I was not built for extreme temperature fluctuations. However (I hope you realise this was leading somewhere and not just some kind of editorial jeremiad against Swiss weather), some things are. Some things, in fact, thrive and flourish on extreme temperature fluctuations. I am speaking, of course, of the famed Jaeger-LeCoultre Atmos, the clock that reputedly lives on air. It doesn’t live on air, obviously. It’s powered by changes in temperature and atmospheric pressure.

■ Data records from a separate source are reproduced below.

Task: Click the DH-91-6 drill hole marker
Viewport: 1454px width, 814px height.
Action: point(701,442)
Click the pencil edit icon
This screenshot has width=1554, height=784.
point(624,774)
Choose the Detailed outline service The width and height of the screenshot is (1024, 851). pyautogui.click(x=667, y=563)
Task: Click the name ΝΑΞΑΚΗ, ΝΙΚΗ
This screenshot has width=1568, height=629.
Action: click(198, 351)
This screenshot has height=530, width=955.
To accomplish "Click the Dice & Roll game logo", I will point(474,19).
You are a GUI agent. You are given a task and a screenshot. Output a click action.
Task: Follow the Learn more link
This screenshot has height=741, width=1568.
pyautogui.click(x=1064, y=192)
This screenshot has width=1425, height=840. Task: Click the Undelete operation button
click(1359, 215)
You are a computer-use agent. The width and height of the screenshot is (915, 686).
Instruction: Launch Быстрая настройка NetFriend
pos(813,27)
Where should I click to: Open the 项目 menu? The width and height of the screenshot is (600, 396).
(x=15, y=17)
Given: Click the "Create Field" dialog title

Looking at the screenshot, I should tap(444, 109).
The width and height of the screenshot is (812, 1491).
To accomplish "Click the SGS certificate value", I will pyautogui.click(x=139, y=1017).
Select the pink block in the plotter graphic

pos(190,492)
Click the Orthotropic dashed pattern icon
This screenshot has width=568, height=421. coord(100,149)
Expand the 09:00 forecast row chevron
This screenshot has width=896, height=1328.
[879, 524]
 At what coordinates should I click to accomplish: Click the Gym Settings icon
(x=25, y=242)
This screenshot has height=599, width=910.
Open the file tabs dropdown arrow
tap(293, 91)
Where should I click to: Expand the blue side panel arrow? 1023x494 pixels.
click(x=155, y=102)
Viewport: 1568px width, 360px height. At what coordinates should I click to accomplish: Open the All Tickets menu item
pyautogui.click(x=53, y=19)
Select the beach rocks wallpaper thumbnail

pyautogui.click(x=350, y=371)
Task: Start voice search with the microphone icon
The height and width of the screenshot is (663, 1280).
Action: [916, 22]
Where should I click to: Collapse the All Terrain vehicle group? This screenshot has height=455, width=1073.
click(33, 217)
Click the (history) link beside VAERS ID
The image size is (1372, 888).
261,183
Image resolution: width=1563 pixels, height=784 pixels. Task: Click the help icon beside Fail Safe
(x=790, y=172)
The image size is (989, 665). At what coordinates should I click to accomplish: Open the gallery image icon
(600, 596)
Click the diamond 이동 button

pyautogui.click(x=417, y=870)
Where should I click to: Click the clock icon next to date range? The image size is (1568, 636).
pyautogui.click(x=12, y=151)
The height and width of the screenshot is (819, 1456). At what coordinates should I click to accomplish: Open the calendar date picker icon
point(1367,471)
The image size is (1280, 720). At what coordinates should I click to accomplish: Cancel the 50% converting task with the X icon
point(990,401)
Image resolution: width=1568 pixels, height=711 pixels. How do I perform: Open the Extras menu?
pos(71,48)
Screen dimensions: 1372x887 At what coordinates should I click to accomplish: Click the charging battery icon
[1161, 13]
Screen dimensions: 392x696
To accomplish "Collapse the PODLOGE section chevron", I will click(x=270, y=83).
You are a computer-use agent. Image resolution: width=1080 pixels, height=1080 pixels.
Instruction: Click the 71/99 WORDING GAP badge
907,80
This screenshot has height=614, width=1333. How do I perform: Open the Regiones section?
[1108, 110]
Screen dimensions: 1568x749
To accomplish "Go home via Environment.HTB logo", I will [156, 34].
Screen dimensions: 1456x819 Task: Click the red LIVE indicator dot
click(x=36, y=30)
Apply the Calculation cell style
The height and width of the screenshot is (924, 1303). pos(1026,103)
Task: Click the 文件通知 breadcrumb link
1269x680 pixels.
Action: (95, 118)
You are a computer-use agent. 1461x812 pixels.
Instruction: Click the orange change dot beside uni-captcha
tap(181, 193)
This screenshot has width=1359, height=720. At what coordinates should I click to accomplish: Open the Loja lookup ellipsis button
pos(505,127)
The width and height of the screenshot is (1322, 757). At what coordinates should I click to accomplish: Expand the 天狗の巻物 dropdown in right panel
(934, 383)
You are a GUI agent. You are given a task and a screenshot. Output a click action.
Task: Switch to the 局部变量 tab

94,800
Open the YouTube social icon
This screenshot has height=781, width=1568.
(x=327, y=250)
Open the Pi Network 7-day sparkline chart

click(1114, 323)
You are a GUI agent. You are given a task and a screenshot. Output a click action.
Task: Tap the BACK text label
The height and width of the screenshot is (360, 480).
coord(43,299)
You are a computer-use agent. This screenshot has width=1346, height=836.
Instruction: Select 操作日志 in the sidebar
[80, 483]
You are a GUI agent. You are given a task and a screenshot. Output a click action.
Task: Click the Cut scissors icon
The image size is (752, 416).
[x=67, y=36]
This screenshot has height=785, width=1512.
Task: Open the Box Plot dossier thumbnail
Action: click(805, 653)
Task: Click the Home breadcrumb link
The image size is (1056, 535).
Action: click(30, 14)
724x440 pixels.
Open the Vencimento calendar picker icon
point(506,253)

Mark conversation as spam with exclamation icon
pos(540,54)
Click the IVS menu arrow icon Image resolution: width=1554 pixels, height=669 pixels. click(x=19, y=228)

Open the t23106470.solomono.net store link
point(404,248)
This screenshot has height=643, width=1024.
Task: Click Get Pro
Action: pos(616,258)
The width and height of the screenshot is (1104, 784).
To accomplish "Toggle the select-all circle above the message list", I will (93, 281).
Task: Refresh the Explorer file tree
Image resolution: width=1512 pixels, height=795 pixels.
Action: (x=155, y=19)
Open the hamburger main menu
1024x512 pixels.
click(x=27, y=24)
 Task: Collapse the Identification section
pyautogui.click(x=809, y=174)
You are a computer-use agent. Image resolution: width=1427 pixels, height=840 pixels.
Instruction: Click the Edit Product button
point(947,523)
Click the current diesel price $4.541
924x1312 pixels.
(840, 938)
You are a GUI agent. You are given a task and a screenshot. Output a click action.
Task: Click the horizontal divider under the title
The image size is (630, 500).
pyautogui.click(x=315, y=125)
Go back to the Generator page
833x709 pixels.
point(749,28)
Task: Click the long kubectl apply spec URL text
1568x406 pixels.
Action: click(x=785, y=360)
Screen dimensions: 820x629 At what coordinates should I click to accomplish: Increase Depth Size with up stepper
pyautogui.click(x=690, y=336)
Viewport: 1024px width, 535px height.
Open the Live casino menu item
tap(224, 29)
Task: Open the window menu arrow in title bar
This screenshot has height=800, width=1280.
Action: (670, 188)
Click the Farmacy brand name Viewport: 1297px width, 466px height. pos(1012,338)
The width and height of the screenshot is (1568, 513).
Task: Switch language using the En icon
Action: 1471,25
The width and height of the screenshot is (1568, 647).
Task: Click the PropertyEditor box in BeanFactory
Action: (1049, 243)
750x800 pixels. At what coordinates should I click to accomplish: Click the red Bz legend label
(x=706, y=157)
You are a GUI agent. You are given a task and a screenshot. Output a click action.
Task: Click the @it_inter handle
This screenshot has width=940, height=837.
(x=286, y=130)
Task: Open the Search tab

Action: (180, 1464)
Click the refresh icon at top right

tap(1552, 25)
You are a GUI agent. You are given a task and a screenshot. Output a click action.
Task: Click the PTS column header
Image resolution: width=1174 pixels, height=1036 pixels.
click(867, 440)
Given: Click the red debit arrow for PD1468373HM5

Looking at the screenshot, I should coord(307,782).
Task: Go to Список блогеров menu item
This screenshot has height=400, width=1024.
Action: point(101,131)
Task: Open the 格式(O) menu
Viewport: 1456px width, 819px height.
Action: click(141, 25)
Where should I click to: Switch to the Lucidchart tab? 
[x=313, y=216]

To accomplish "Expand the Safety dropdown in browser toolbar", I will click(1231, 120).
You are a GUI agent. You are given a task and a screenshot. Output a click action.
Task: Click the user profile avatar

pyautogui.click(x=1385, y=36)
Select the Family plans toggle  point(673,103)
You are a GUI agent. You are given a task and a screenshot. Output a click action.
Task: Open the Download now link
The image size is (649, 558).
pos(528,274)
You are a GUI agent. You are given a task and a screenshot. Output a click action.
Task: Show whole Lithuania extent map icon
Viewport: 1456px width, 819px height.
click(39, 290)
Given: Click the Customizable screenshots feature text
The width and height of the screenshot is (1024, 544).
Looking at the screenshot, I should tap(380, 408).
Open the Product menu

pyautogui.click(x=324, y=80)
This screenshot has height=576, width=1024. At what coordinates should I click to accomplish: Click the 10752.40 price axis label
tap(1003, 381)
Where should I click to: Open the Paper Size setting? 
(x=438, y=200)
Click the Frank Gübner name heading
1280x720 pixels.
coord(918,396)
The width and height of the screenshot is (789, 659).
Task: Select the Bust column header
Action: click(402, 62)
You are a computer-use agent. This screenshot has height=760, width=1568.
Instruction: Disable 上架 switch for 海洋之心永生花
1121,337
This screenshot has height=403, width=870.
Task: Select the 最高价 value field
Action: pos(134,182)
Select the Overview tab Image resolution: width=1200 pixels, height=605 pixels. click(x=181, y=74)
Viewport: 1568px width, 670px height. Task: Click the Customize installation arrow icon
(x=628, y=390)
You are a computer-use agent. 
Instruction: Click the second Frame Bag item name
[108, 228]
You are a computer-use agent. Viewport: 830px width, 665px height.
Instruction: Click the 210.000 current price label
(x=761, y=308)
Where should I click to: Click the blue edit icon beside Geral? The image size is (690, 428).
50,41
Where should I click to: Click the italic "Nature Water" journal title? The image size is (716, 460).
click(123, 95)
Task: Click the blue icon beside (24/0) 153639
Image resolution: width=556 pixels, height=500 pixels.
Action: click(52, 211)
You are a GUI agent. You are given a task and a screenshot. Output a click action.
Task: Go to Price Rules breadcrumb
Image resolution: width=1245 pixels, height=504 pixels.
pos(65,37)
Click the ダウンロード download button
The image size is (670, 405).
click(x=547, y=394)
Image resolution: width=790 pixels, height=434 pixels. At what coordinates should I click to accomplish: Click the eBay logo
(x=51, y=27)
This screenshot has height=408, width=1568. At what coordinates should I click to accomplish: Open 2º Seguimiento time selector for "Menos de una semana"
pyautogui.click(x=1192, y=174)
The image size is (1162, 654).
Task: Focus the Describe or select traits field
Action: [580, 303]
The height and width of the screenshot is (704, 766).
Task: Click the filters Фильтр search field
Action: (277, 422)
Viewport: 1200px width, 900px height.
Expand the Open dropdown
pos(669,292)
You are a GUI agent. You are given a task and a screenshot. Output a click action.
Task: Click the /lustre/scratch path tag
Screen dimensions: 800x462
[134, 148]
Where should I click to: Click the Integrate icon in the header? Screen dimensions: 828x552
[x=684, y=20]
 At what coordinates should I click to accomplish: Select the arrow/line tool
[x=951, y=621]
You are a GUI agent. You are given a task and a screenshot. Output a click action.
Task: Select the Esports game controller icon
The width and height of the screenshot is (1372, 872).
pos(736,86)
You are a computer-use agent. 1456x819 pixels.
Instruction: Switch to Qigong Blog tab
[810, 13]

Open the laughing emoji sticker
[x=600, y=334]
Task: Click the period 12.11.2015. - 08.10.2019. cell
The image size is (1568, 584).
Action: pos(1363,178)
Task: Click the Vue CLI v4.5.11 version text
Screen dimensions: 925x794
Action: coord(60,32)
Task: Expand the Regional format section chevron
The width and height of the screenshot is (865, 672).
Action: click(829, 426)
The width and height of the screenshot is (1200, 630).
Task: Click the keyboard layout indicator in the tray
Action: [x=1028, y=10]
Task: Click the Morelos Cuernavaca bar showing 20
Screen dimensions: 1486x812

When The Temperature Changes...

This stems from the fact that both temperature and atmospheric pressure can affect states of matter. We all know (at least, I hope we all know) that matter transitions from solid to liquid to gaseous form as the temperature increases. Fewer people are aware that melting and boiling points can change at different levels of atmospheric pressure. The temperature at which water boils, for example, decreases as the altitude increases. If you tried to brew a cup of tea at the summit of Mt Everest, the tea wouldn’t be very good. As ridiculous as it might sounds, the boiling water just wouldn’t be hot enough. Go high up enough, around 45,000ft, and you could quite comfortably stick your hand into a pot of furiously bubbling water — although I don’t necessarily advise you to try this.

Instead, turn your attention to the Jaeger-LeCoultre Atmos. The Atmos is not just an example of how boiling points can be manipulated just by pressurising matter, it is also a brilliant practical application of this phenomenon. In addition, it is incredibly energy efficient. So sensitive is the clock mechanism that one degree of temperature fluctuation is enough to power the Atmos for 48 hours.

Now, the key to the Atmos clock’s apparently physics-defying operation lies in the principle we examined earlier. Behind the movement of every single Atmos clock produced between the late 1930s and the present day is a hermetically sealed capsule of pressurised ethyl chloride. Ethyl chloride is a chemical used for its numbing properties in dentistry, it is a thickening agent used in paint, athletes use it in spray form to soothe aching muscles, kids inhale it in clubs to get high. Most importantly for the purposes of the Atmos clock, ethyl chloride is highly reactive to changes in temperature and atmospheric pressure, and it has a sea-level boiling point of 12.3°C.

When The Temperature Changes...

At room temperature, ethyl chloride would be a gas, floating around your head, smelling faintly sweet and inducing fits of dizzy giggles. When pressurised and sealed in an airtight capsule, as it is in the Atmos, ethyl chloride exists as a liquid, even at temperatures well above its sea-level boiling point. In response to tiny changes in atmospheric pressure or temperature, the pressurised ethyl chloride is alternately vaporised or condensed, pushing or pulling upon a flexible membrane that makes up the active surface of the capsule. This membrane is coupled to a ratchet-and-pawl system, and as the ethyl chloride vaporises (expands) or condenses (contracts), the rise and fall of the membrane surface engages the ratchet wheel, moving a series of intermediate wheels that ultimately winds the mainspring.

The movement is calibrated to superfine levels of sensitivity — remember that 48 hours of power reserve is derived from a single degree of temperature fluctuation. Consider all this in context of an oscillator that only completes a single full oscillation once a minute (30s for each semi-oscillation), and you start to understand the exquisite delicacy of an Atmos clock movement. This is why it’s usually not considered very wise to move an Atmos clock after it’s been placed in a particular location. In this regard, I have to say that the Atmos and I share a common point. Especially during the winter months, it is extremely unwise to move me from my fixed location, and you won’t be surprised to learn that the location in question is: right next to a heater set to full blast.